Bradbury Title? Actually, a Teasdale title first. Great little poem.
posted by Listener at 6:42 AM on June 8, 2012


For giant coal mining machinery needs in the Plains, one can visit Big Brutus in Southeast Kansas.
posted by Atreides at 7:02 AM on June 8, 2012




The communists (especially East Germany) had the worst environmental record ever.
posted by Ironmouth at 7:10 AM on June 8, 2012




Our family farm in north Alabama is in very close proximity to places that have been strip mined, some numerous times over the last few decades. They once walked one of these draglines across the river that our property edges on. The fact that they closed a (admittedly small) road and dammed a river to bring it across was pretty terrifying-horrifying-impressive.

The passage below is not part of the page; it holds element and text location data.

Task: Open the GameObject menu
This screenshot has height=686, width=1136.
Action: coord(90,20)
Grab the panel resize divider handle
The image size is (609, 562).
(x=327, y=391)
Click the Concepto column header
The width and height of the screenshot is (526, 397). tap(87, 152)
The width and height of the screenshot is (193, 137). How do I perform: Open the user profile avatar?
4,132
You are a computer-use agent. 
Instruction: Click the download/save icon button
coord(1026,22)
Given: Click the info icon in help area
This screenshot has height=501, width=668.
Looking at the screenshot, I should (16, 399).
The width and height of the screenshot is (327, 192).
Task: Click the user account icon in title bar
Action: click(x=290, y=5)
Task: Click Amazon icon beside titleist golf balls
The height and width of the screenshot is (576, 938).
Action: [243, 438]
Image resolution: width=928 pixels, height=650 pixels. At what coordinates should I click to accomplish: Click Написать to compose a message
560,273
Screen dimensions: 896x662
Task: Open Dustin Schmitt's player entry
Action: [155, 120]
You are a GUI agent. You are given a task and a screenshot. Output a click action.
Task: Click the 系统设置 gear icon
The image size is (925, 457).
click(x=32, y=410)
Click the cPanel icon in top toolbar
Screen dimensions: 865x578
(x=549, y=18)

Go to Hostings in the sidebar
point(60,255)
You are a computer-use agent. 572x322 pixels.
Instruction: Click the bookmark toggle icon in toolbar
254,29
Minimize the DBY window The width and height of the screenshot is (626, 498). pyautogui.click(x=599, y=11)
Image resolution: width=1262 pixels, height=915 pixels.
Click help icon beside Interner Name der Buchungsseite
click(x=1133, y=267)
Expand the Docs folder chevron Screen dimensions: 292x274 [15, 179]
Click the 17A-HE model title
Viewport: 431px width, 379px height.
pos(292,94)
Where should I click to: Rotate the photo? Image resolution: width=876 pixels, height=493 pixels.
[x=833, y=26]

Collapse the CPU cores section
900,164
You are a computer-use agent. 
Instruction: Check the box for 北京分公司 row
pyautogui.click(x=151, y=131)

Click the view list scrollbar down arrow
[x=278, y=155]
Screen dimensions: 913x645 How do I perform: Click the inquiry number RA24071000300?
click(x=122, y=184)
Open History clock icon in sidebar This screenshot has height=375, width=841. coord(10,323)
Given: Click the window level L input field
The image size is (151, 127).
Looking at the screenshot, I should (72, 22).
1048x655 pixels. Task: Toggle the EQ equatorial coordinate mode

Watching mountains that you grew up seeing on the horizon slowly disappear on a week by week basis was painful beyond words. Trees... in some ways those can be replaced, though scrub regrowth/vegetation is in no way as pleasurable to walk through as true first or second growth timber that's been standing for 50+ years. Mountains... now they only exist in my memories.
posted by RolandOfEld at 8:07 AM on June 8, 2012 [3 favorites]


It is always useful to take a moment, stop using the things we have created, and wonder at the things we are capable of creating.
posted by davejay at 8:40 AM on June 8, 2012


And when you marvel at these glorious, snorting giants, please also remember the marks they leave upon the earth.

In northern Minnesota, the Hull Rust Mine stands open to the sky today, collecting rainwater and awed gasps from visitors. According to Wikipedia, it is "one of the largest open pit iron mines in the world, with a 1.5 by 3.5 mile footprint and depths up to 600 feet."

And also, this: http://ianmcleod.blogspot.com/2008/07/mike-mulligan-tears-s-up.html
posted by wenestvedt at 9:02 AM on June 8, 2012


The communists (especially East Germany) had the worst environmental record ever.

Right, nothing we do will ever reach that level of pure, unadulterated evil. Well, that's a relief.
posted by sneebler at 9:57 AM on June 8, 2012


Seconding backseatpilot's recommendation of Kocherei Zollverein. There are plenty exhibitions going on at the space and the backdrop is often just as interesting, if not more so.